- SOURCE INFORMATION:
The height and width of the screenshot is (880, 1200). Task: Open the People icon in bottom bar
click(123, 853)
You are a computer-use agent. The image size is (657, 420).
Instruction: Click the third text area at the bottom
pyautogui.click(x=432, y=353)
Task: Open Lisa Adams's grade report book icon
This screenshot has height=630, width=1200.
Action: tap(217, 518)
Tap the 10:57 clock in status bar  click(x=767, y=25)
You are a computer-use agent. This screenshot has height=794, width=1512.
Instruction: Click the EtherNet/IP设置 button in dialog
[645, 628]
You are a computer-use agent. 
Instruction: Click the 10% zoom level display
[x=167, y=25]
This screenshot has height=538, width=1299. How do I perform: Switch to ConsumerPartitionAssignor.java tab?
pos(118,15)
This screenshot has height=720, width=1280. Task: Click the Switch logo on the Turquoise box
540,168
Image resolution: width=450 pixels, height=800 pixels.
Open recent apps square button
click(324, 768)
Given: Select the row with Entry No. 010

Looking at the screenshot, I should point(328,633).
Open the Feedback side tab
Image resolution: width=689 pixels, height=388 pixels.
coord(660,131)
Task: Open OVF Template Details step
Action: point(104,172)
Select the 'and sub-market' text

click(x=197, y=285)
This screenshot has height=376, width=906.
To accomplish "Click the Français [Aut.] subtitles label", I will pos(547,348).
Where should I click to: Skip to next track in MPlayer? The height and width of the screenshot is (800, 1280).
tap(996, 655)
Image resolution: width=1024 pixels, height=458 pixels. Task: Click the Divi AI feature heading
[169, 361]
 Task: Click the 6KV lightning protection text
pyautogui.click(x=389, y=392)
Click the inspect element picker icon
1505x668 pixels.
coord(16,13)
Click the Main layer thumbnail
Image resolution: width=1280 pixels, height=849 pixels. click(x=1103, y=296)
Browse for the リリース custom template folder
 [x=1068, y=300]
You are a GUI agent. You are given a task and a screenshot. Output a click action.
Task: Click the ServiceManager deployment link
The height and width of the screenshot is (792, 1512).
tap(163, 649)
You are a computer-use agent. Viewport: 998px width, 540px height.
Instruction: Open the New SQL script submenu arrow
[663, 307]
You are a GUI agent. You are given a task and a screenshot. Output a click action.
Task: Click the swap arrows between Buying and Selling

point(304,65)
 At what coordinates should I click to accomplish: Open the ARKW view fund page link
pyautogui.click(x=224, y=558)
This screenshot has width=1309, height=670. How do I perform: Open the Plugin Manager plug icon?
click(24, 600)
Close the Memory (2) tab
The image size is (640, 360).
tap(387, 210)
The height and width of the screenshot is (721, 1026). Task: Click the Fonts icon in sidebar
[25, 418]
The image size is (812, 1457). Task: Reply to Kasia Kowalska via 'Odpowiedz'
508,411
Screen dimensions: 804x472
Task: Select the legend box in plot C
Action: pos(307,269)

- TASK TO COMPLETE: All lines above from the one with "This screenshot has height=720, width=1280." to the one with "This screenshot has height=376, width=906.", inclusive, should be copied exactly, and no other lines.

- ANSWER TO THIS EXERCISE:
This screenshot has height=720, width=1280. Task: Click the Switch logo on the Turquoise box
540,168
Image resolution: width=450 pixels, height=800 pixels.
Open recent apps square button
click(324, 768)
Given: Select the row with Entry No. 010

Looking at the screenshot, I should point(328,633).
Open the Feedback side tab
Image resolution: width=689 pixels, height=388 pixels.
coord(660,131)
Task: Open OVF Template Details step
Action: point(104,172)
Select the 'and sub-market' text

click(x=197, y=285)
This screenshot has height=376, width=906.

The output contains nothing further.